Craniopagus Twins
David J. Dunaway
Noor Ul Owase Jeelani
DEFINITION
Craniopagus twins (conjoined at the head; CPT) are extremely rare, occurring in about 1:2.5 million live births. They account for 2% to 6% of all conjoined twins.1,2,3
Partial (localized) or total
Angular or vertical (types I to III)
The degree of union varies, and shared tissues may include skin, bone, dura, brain, and venous drainage system.
The possibility of separation is dependent on the degree and pattern of tissue sharing and whether or not this allows the possibility of leaving an uninjured well-vascularized brain.
ANATOMY
Partial CPT is less common than total CPT and may involve any number of tissue layers including the dura.

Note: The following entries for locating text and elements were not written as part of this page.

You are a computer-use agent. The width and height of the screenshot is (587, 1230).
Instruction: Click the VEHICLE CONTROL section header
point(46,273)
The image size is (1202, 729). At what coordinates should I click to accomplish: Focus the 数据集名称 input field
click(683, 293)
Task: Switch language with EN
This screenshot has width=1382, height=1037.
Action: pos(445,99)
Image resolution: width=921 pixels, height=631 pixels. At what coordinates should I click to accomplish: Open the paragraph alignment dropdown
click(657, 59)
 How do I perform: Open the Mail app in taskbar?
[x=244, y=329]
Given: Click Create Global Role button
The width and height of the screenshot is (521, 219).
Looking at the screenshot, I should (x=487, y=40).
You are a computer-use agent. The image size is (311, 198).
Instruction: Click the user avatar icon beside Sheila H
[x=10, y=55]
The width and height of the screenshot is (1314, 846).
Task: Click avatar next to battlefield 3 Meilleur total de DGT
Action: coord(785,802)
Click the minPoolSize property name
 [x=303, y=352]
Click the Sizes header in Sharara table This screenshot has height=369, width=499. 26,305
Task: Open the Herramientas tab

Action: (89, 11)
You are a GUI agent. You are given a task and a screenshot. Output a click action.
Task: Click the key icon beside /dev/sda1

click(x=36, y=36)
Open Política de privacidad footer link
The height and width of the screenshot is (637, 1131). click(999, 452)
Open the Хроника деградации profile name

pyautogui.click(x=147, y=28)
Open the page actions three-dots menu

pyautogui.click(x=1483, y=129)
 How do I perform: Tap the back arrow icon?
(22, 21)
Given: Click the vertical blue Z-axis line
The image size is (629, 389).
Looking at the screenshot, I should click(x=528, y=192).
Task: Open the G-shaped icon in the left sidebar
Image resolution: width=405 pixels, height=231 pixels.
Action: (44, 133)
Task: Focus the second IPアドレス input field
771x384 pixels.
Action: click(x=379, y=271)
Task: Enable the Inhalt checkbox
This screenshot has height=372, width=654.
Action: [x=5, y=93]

The cortical gyri may interdigitate but are usually separable. Significant intracranial dural venous cross circulation is rare. Union is usually either frontal or occipital.
Total vertical CPT has a longitudinal stovepipe configuration, and the three O’Connell subclasses describe the angulation of the twins (see FIG 1).
The scalp derives its blood supply from both twins allowing skin flaps to be raised across the twins to aid reconstruction.
The calvarium is fused. Both sagittal sutures are absent and replaced by a ring suture running circumferentially around the cylindrical skull.
The dura separating the two brains is single layered and usually incomplete.
Cerebral arterial supply is generally separate, although minor degrees of crossover occur.
The cerebral venous drainage is shared and complex. The superior sagittal sinus is absent from both twins and is replaced by a complete or incomplete circumferential venous sinus (CVS). Mixing of the venous circulations occurs and blood generally drains preferentially to one twin (FIG 2).5
The brains abut in a flattened, tilted plane that does not align with the circumferential cranial suture. Areas of cerebral cortex may be fused.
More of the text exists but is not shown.